Realistic Teen Fiction: Racism and Gentrification


home This Side of Home
explores the effect of gentrification in an inner-city Portland, Oregon neighborhood. At the forefront of Renee Watson’s novel is a twin sister relationship that is changing along with their neighborhood. As Nikki and Maya enter their senior year of high school, they find their viewpoints maturing in different directions. Part of an activist African-American family, their shifting perspectives on identity mirror the shifting demographics of their community. As white families and businesses move in, Maya finds herself questioning the changes:

 

 

“But for all the things I like, I can’t help but wonder why the changes we’ve always wanted in this community had to come from other people and not us. I don’t understand why Nikki doesn’t get that, why she doesn’t get me.”

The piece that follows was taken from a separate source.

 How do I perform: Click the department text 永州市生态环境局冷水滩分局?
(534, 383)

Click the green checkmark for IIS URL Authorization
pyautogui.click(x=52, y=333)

Their once-close relationship is now strained as the sisters try to understand their identity and their place in the world. Their best friend’s rental house is fixed up and placed on the market, forcing poverty-stricken Essence to move 45-minutes from the sisters. Essence rails against the updates, questioning why the landlord never took the time to fix the problems with the house while she and her mother called it home. Maya empathizes with Essence, going so far as to refuse to hang out with the daughter of the new (white) owners once they move in. Her sister, Nikki, doesn’t have an issue becoming friends with Kate and with exploring the new shops and restaurants that have begun moving into their once barren neighborhood.

Maya contemplates her community and her race with depth and maturity, exploring all sides of these issues. As much as she wants to take a complete stand against a white invasion of her neighborhood, she has found that she does treasure walking safely down her street, an experience she hasn’t always known. And when she begins to develop romantic feelings for Kate’s brother, Tony, Maya is forced to face her own judgement of the racial divide.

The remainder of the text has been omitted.